Visit of the United Nations Secretary-General’s Special Representative on Sexual Violence in Conflict: Zainab Hawa BanguraWednesday, 01 May 2013
ReBUILD Researcher, Sally Theobald recently presented at a special event welcoming United Nations Secretary-General’s Special Representative on Sexual Violence in Conflict (UN SRSG), Zainab Hawa Bangura to the University of Aberdeen. The event was hosted by the Centre for Sustainable International Development (CSID) at the University of Aberdeen and was attended by a number of visitors including ReBUILD’s Suzanne Fustukian and David Newlands.
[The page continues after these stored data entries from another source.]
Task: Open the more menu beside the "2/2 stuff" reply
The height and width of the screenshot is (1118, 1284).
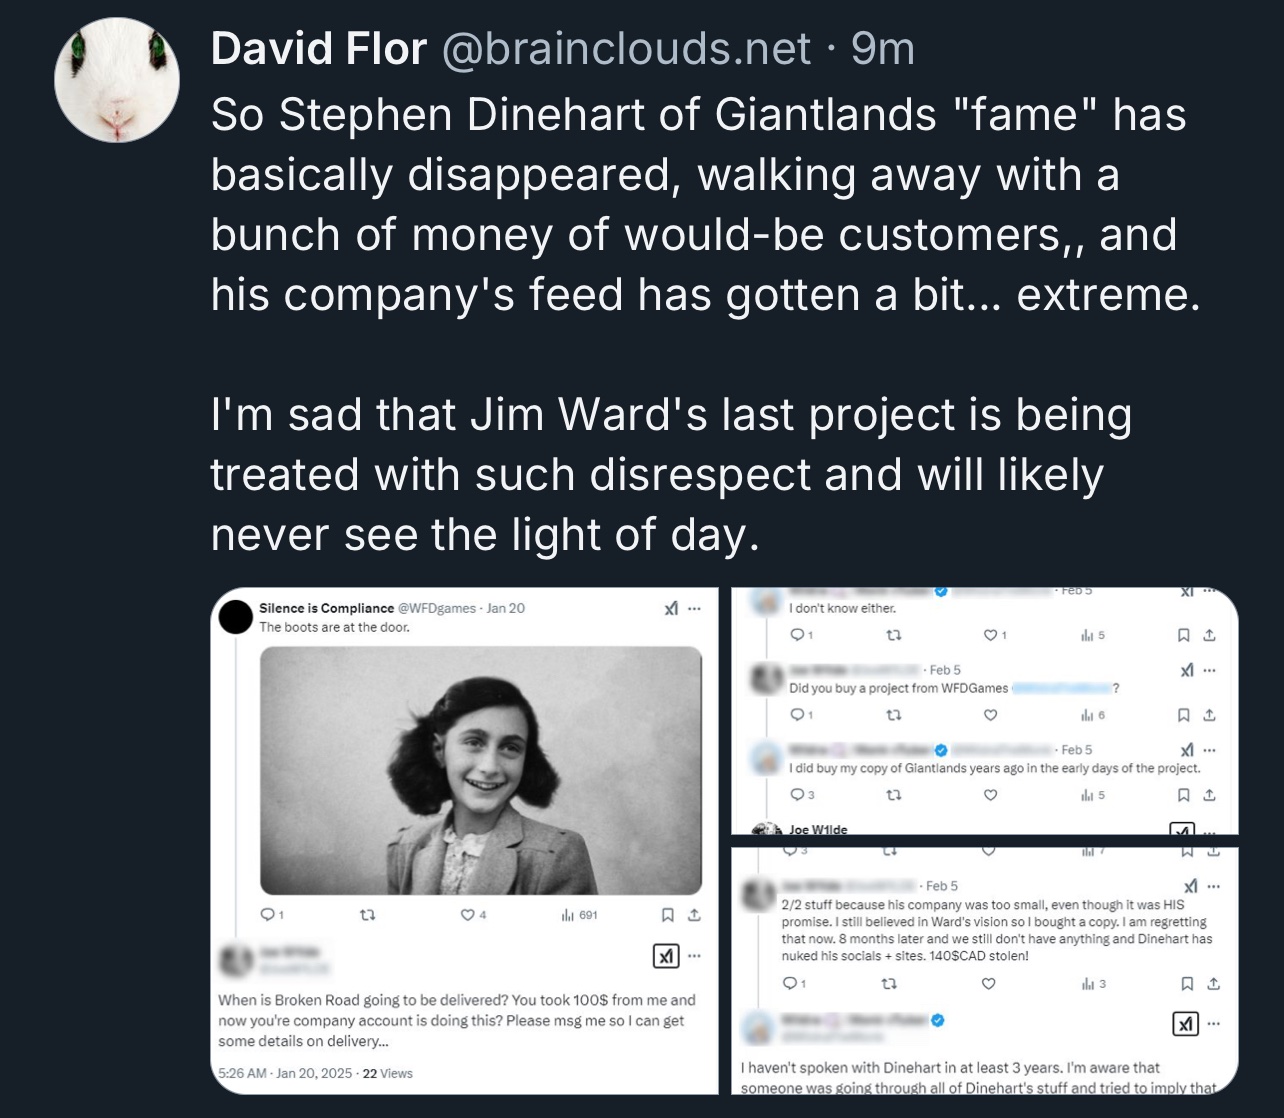Action: pyautogui.click(x=1213, y=886)
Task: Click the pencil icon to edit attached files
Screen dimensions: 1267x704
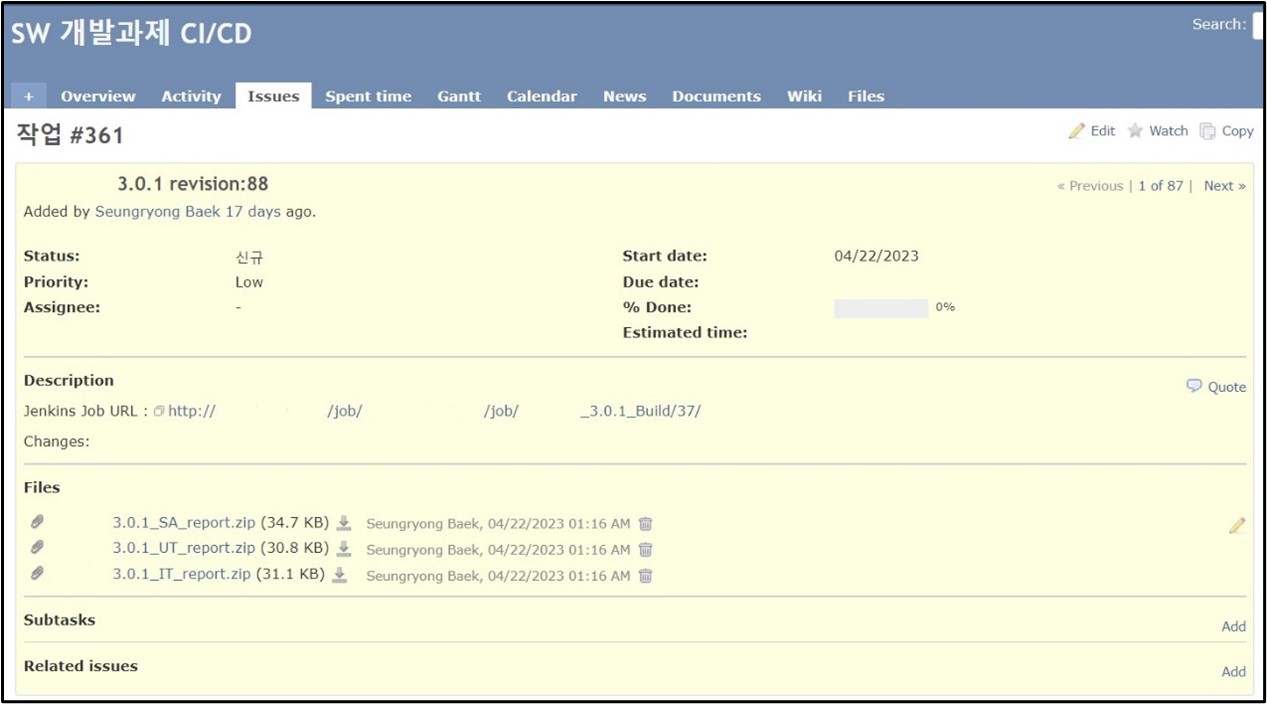Action: (x=1237, y=526)
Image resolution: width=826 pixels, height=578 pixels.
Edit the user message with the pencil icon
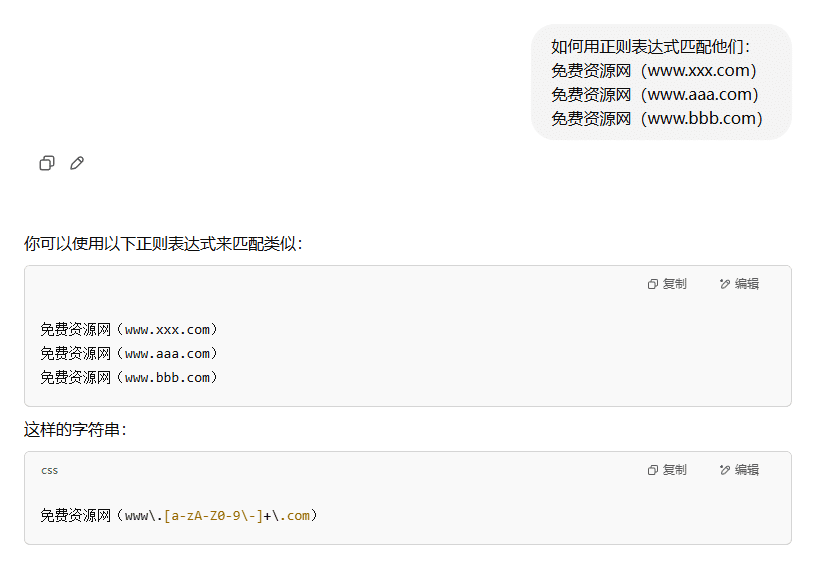[77, 163]
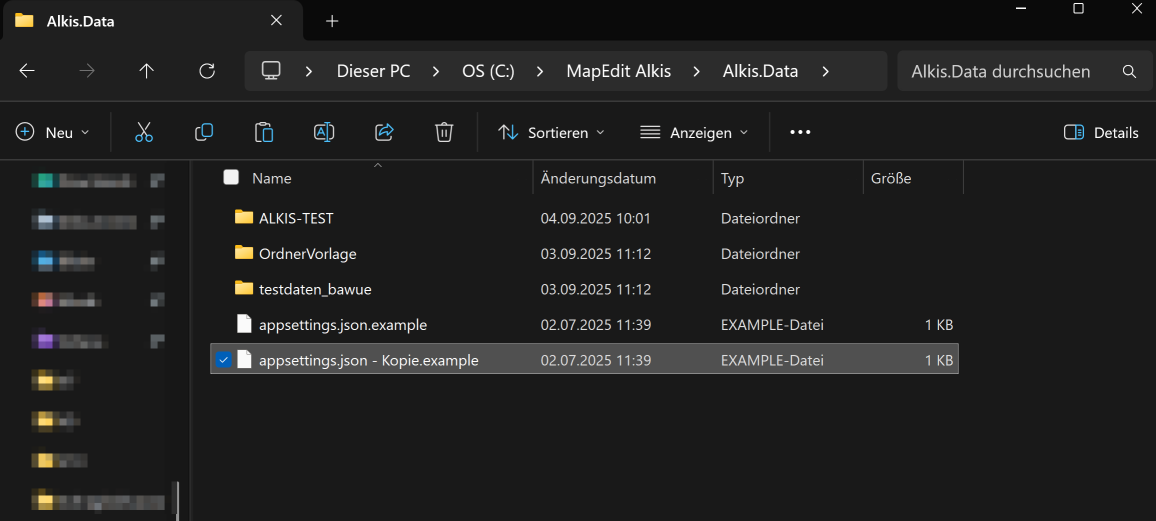The height and width of the screenshot is (521, 1156).
Task: Toggle the select-all checkbox beside Name
Action: tap(231, 178)
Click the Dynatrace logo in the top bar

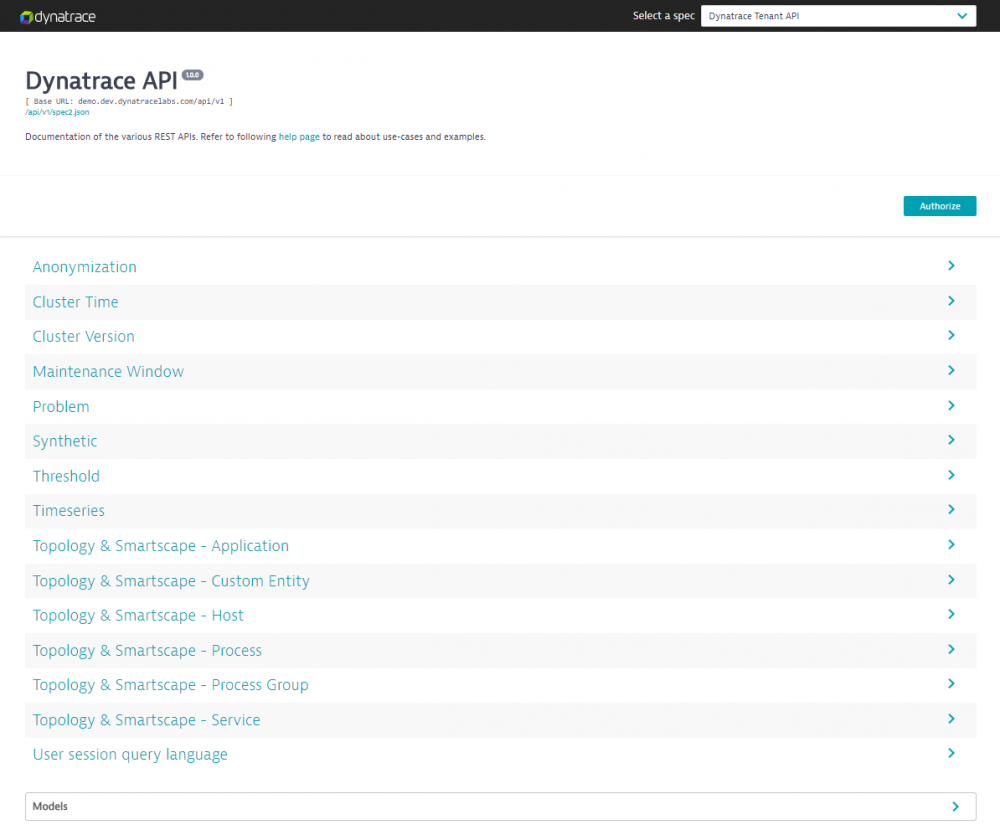point(57,15)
Madame Bangura outlined some key areas of her role and spoke compellingly about the need to persuade governments to address sexual violence in conflict. She introduced six focus areas in the fight against sexual violence: 1) ending impunity 2) protection of civilians, in particular women and girls, 3) mobilising political leadership, 4) strengthening coordination within the UN, 5) increasing recognition of rape as weapon of war and finally, 6) increasing national leadership to end impunity. During the question-time she responded insightfully to questions such as the question of whether quotas for women’s involvement should be introduced in peace talks and how her office collaborates with countries to achieve judicial reform. Her responses were enlivened by the many examples she used from her previous experiences as Minister for Foreign Affairs and Minister for Health in Sierra Leone.
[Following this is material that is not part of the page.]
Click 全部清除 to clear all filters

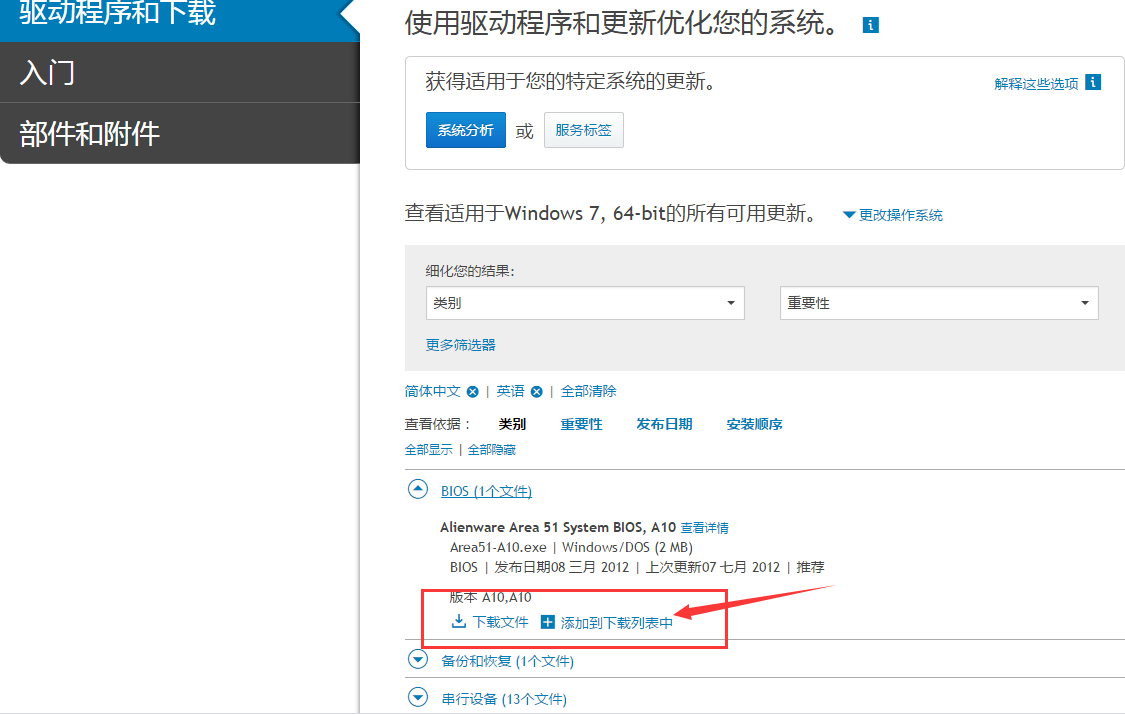(x=589, y=391)
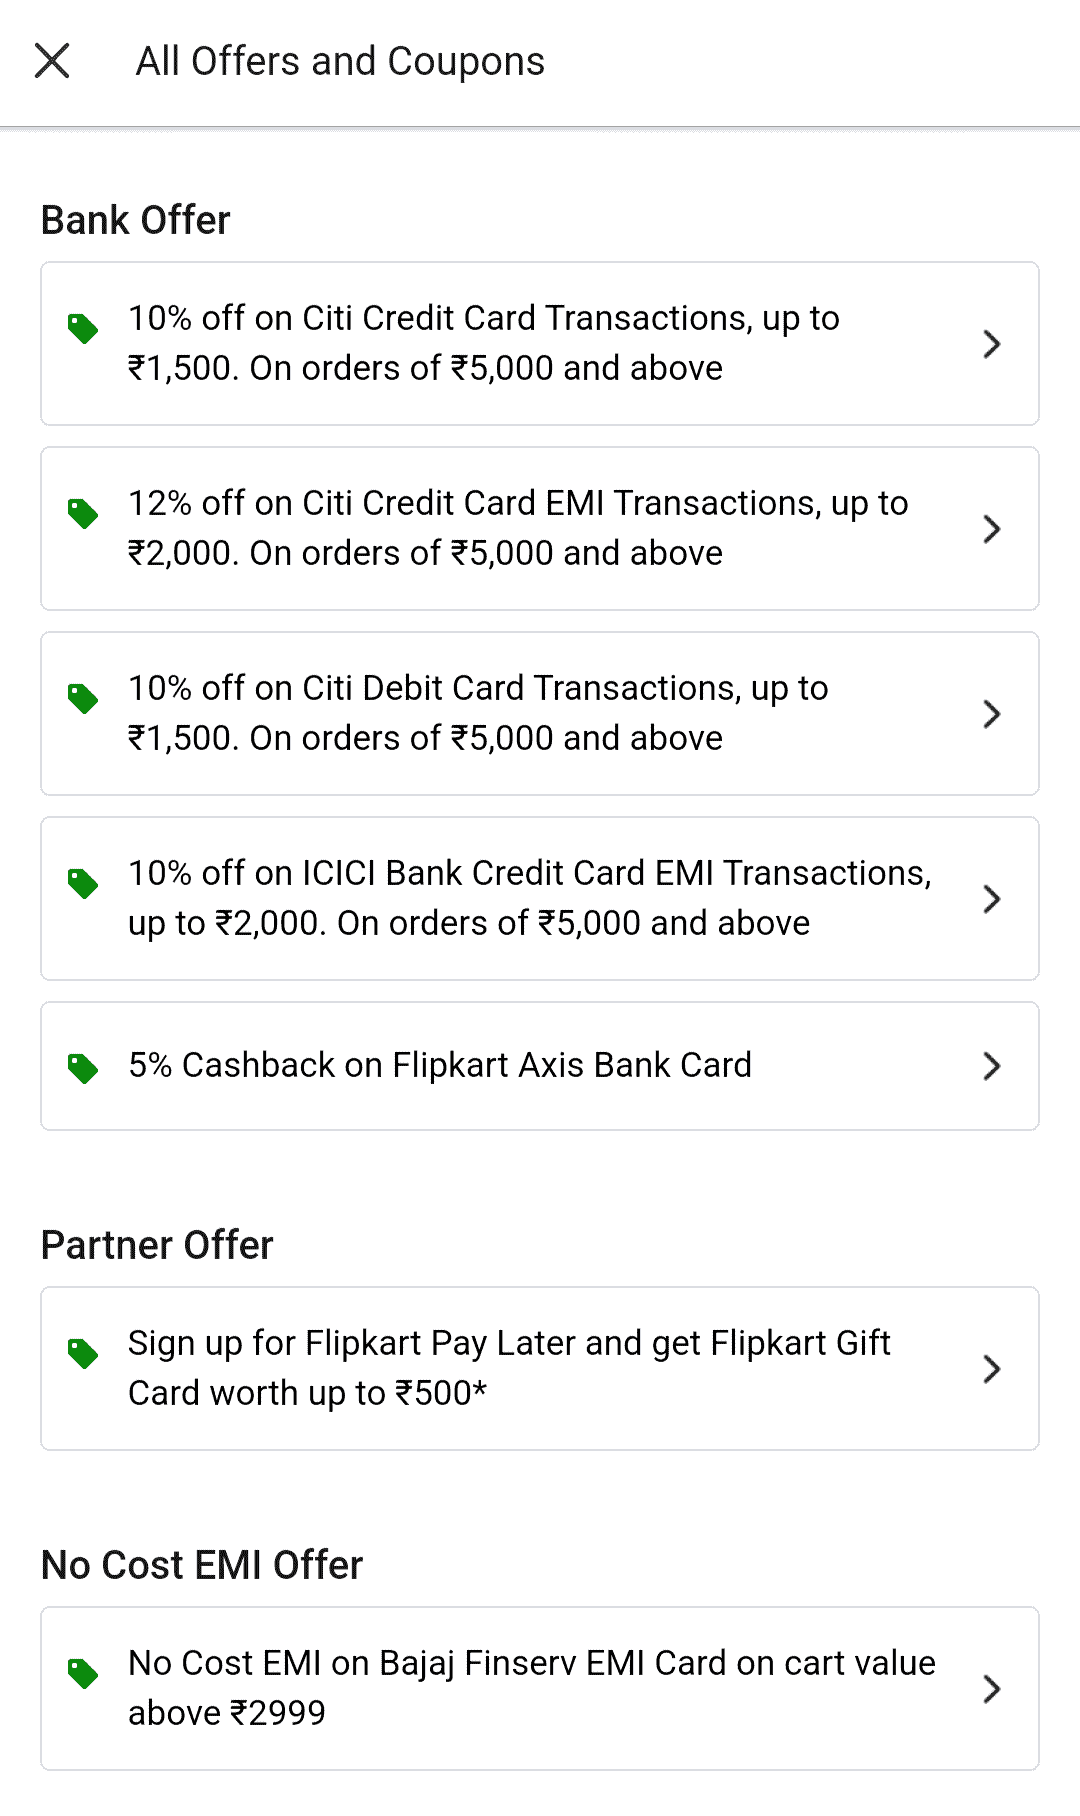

Following the lecture there was a seminar exploring health in conflict settings where Hilary Homans (CSID), Sally Theobald (LSTM) and Wendy Graham (Chair in Obstetrics & Gynaecology, University of Aberdeen) shared experiences of research related to health and conflict. Hilary spoke on her research commissioned by the UN on the role of uniformed personnel in gender-based violence in conflict settings. Sally shared insights from the ReBUILD gender and health theme on research focusing on building gender responsive systems in post conflict contexts and Wendy Graham explored aspects of her work on maternal mortality, to address whether disrespect and abuse in childbirth could be considered a form of gender-based violence. Sally’s presentation was followed by a number of questions from the audience and discussion developed around the importance of developing gender-responsive indicators. Sally emphasised the importance of maintaining creative and practical solutions for data-gathering given obvious constraints in conflict-affected settings. In her response to the presentations, Madame Bangura echoed the need for developing creative solutions in challenging situations.
The event afforded an excellent opportunity to learn from an inspirational global leader who is undertaking enormously important work related to ReBUILD research. A number of speakers, including Madame Bangura, mentioned a ‘sea change’ in the struggle against sexual violence. There is no doubt that with the appointment of the present UN SRSG on Sexual Violence in Conflict, there is new potential to realise such a change and new hope for those working to end impunity for sexual violence in conflict settings.